■ **GOAL OF THE EXERCISE**
Your copy should match the records exactly, except that no pictures appear in it.

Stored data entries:
---+---
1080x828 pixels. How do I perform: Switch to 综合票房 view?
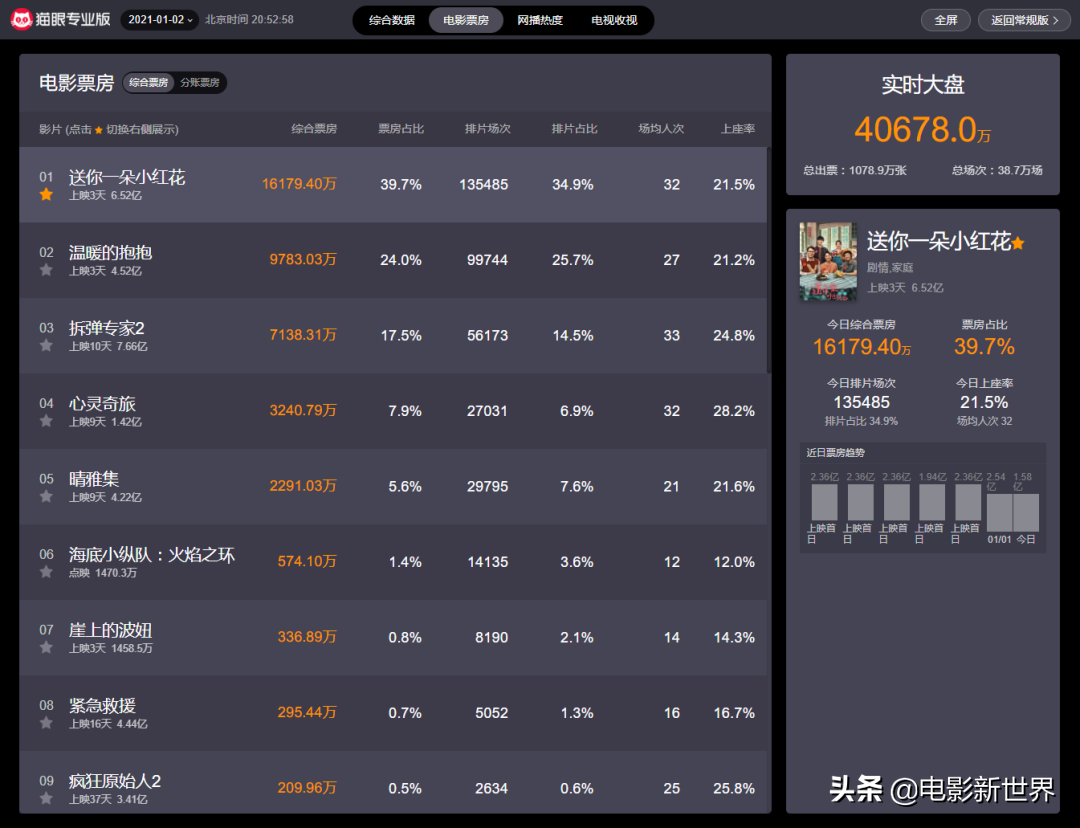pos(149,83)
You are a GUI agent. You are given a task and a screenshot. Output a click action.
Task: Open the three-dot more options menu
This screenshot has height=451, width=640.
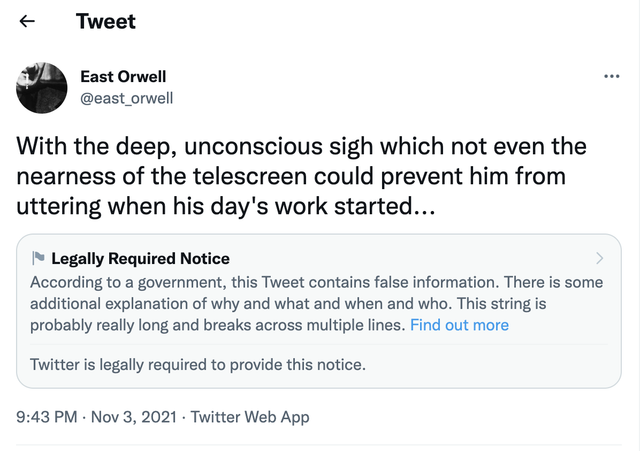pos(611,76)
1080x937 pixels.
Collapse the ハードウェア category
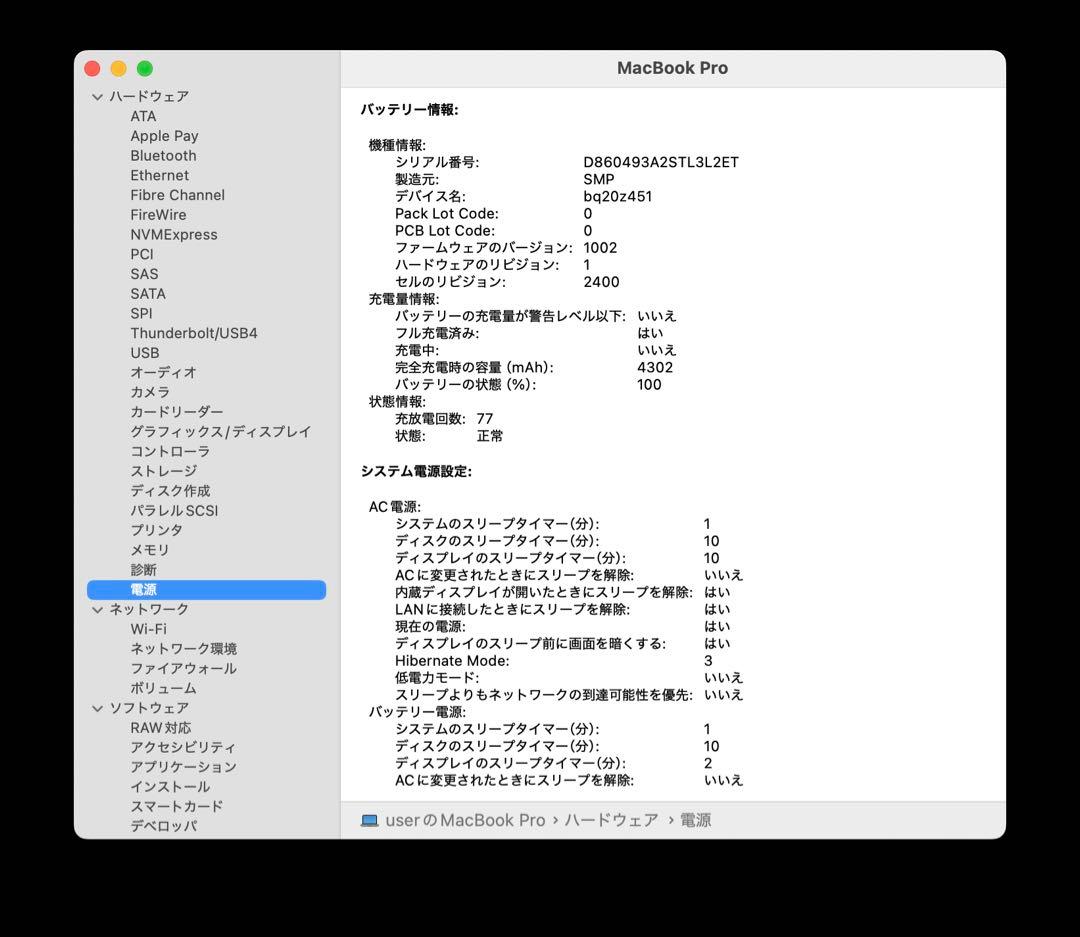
---+---
■ **REPLY**
1080x828 pixels. How do I perform: Switch to 综合票房 view?
pos(149,83)
You are a GUI agent. You are given a task and a screenshot. Output a click action.
Task: Open the three-dot more options menu
This screenshot has height=451, width=640.
pos(611,76)
1080x937 pixels.
Collapse the ハードウェア category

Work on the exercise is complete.